The Apostle John wrote Jesus’ words, concerning love :
“Greater love has no one than this: to lay down one’s life for one’s friends.”
John 15:13
This is a verse that we pull out when one has done a sacrificial act to save another, when one dies in battle, when one jumps in the line of fire to save the life of another.
This is the depth of love that we remember on this fourth Sunday of Advent. It is the John 3:16 love,
For God so loved the world that he gave his one and only Son, that whoever believes in him shall not perish but have eternal life.
The God of Creation was so desperate that our lives be redeemed, he committed the greatest act of love, sacrificing his own Son, so that we might live.
When I focus on this greater love, in these ways, it would seem that most of us do not even have opportunity to show this greater love. For who among us encounters opportunity or reason to give up our lives for another?
What if,
perhaps,
greater love means something more?
What if greater love means sacrificing beyond our physical lives?
What if we are given opportunity to express greater love when :
- we make efforts to befriend the less popular, less appealing, prickly person in our class, in our workplace … in our church pew
- we respond with loving-kindness, rather than setting people straight, when
- we leave the coffee shop, see a man begging just up the sidewalk and we take out coffee to him (and go on our day without … feeling the sacrifice personally).

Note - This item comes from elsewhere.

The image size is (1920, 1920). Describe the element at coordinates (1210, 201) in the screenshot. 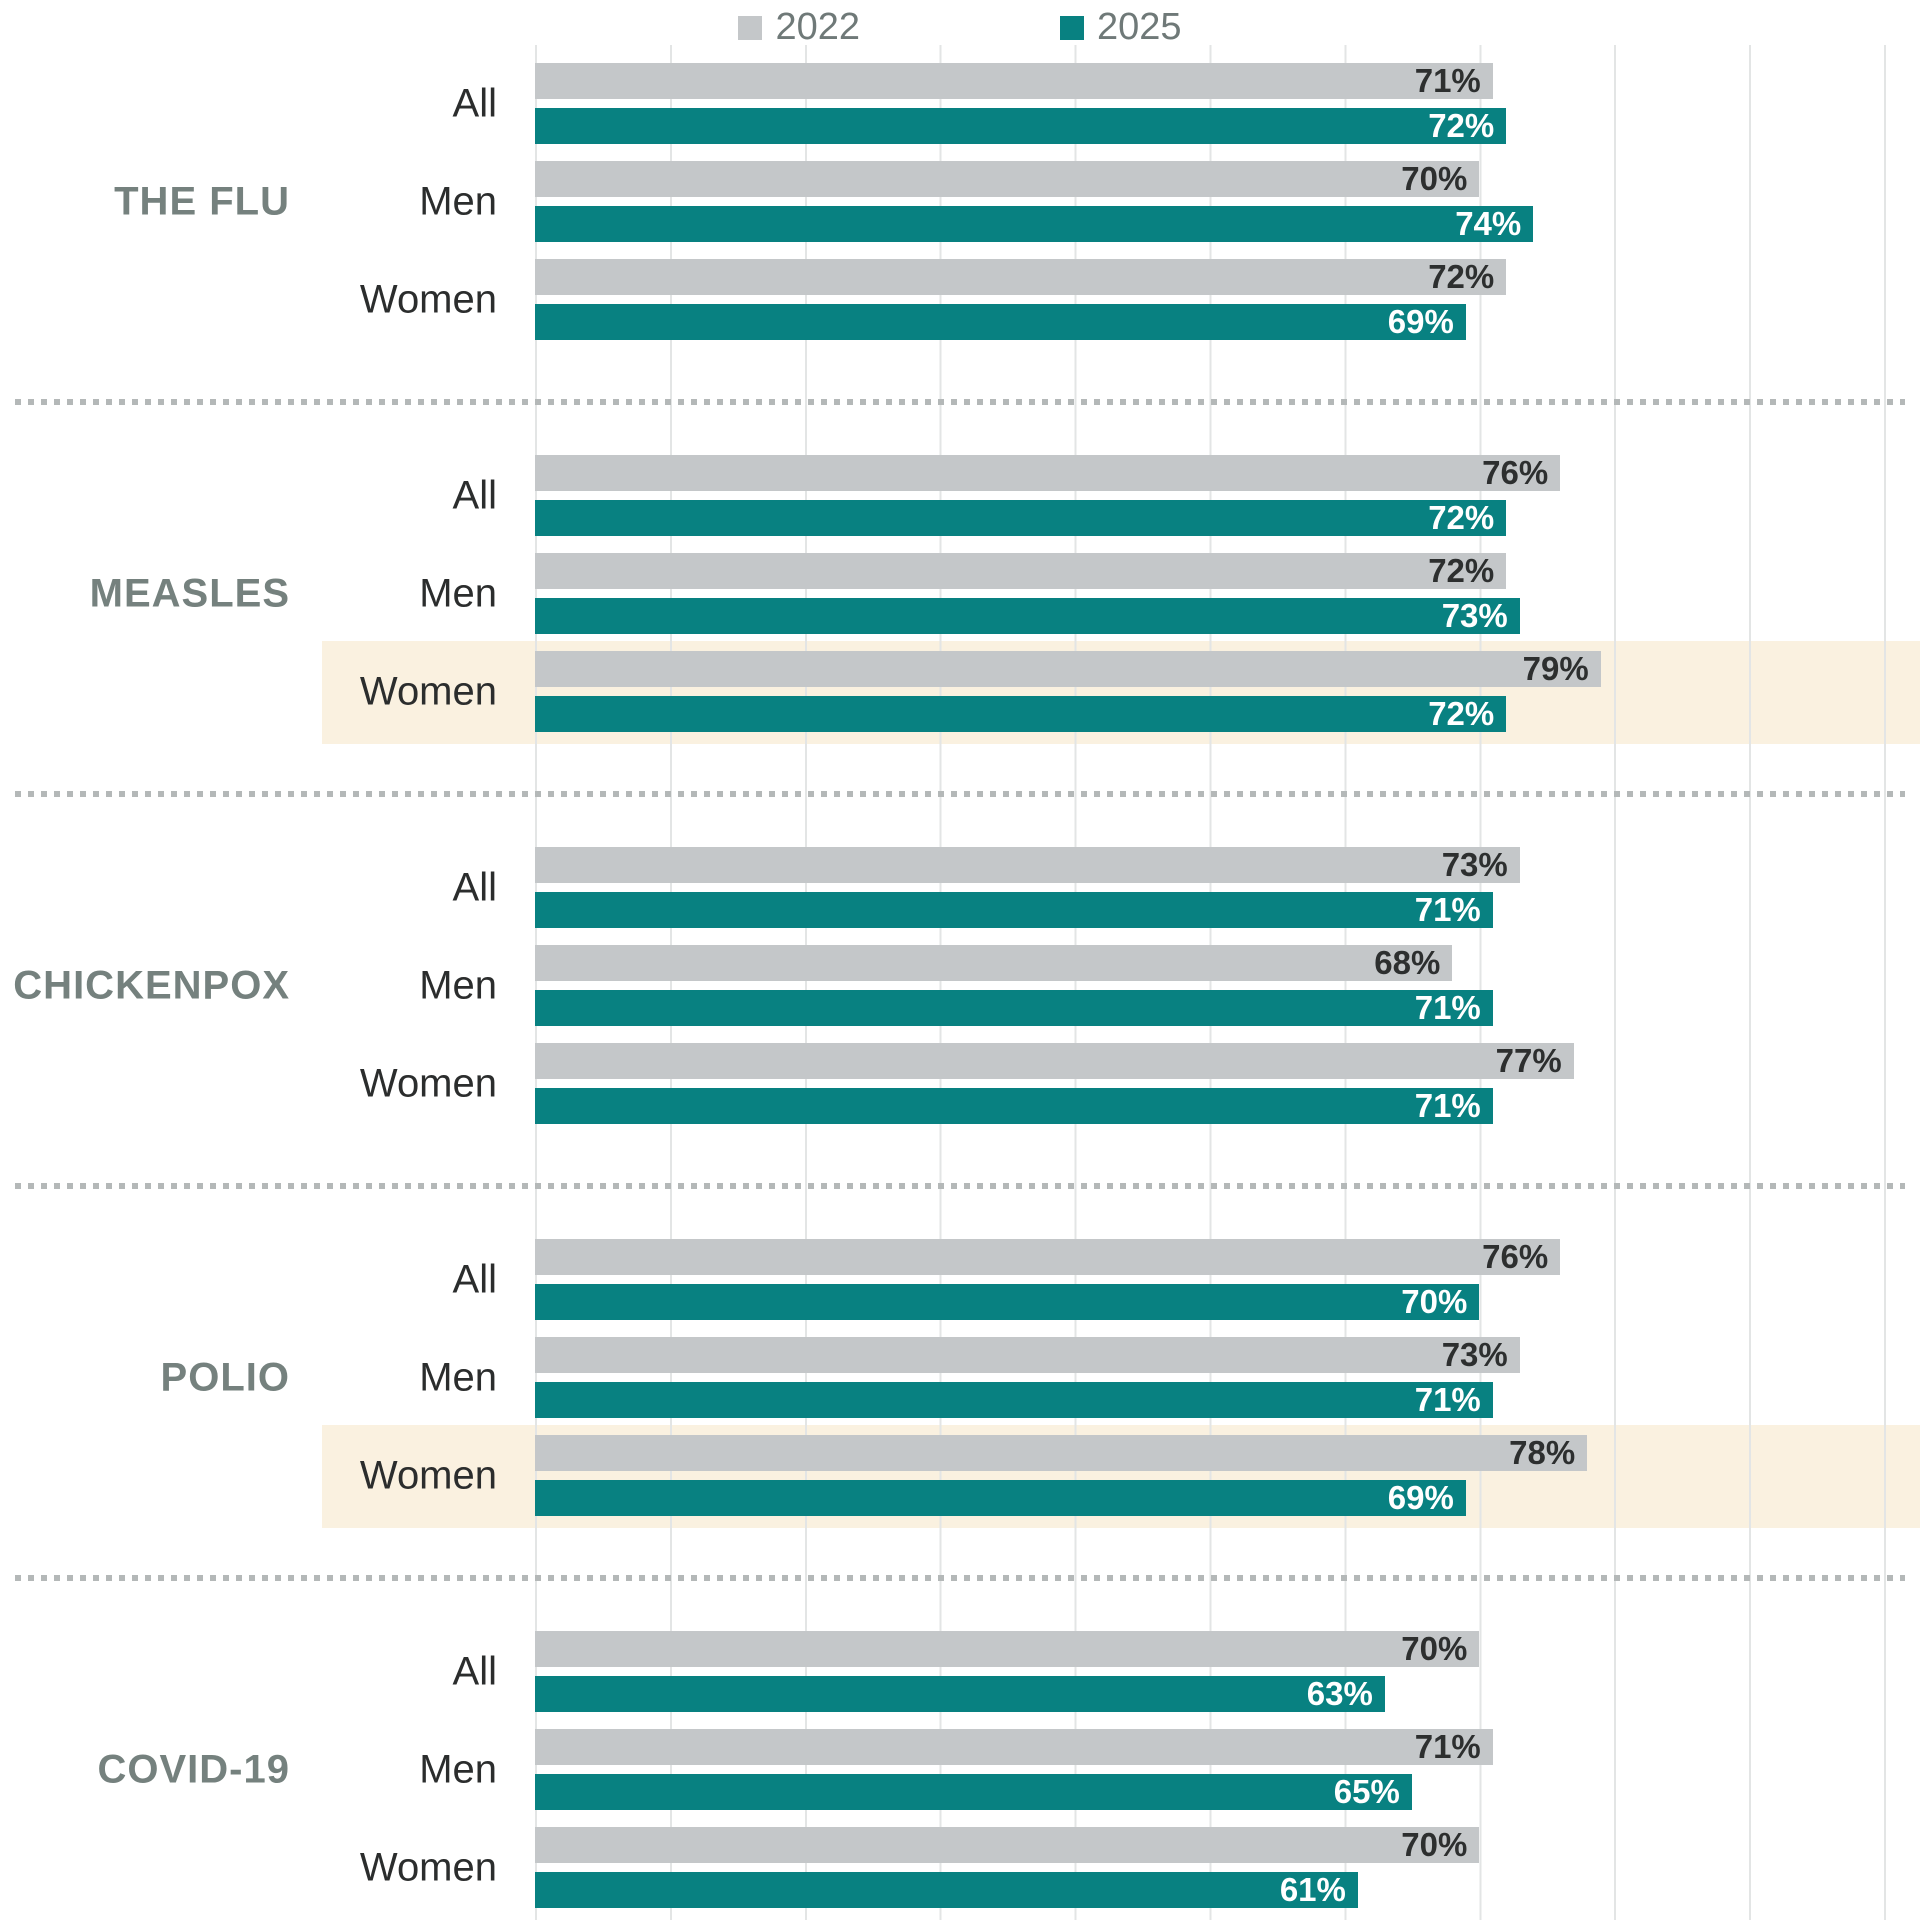

I see `bar-pair: 70% 74%` at that location.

- we listen … rather than speak
- we make the time to make the meal, write the note, send a gift to one who is grieving, lonely, one who simply comes to mind
- we say yes, when we want to say no
- we offer grace and forgiveness, when revenge might be a just response
- we believe what we are told, rather than reading in to what we think is meant
- we keep persevering … investing even when relationships poke and push us
- we get out of our comfort zone to love others in ways that communicate love most to them
This greater love is the anthesis to what our world preaches today about cancelling friends, relatives and groups of people because they haven’t lived up to what we believe they should say, how they should live, what they should think.
It is up-side-down thinking. And this is exactly the kind of thinking … living that Jesus modelled. There is nothing he spoke more of in his recorded lifetime than love. It is through this virtue that he gave the first and second greatest commands (“love God, love others” Matthew 22:38-39)
This greater love, is the love defined in 1 Corinthians 13:4-8, 13 :
Love is patient,
love is kind.
It does not envy,
it does not boast,
it is not proud.
It does not dishonor others,
it is not self-seeking,
it is not easily angered,
it keeps no record of wrongs.
Love does not delight in evil but rejoices with the truth.
It always protects,
always trusts,
always hopes,
always perseveres.
Love never fails …
And now these three remain: faith, hope and love.
But the greatest of these is love.
This is the greater love of sacrificing for another.
May we be found loving other as Christ loves us.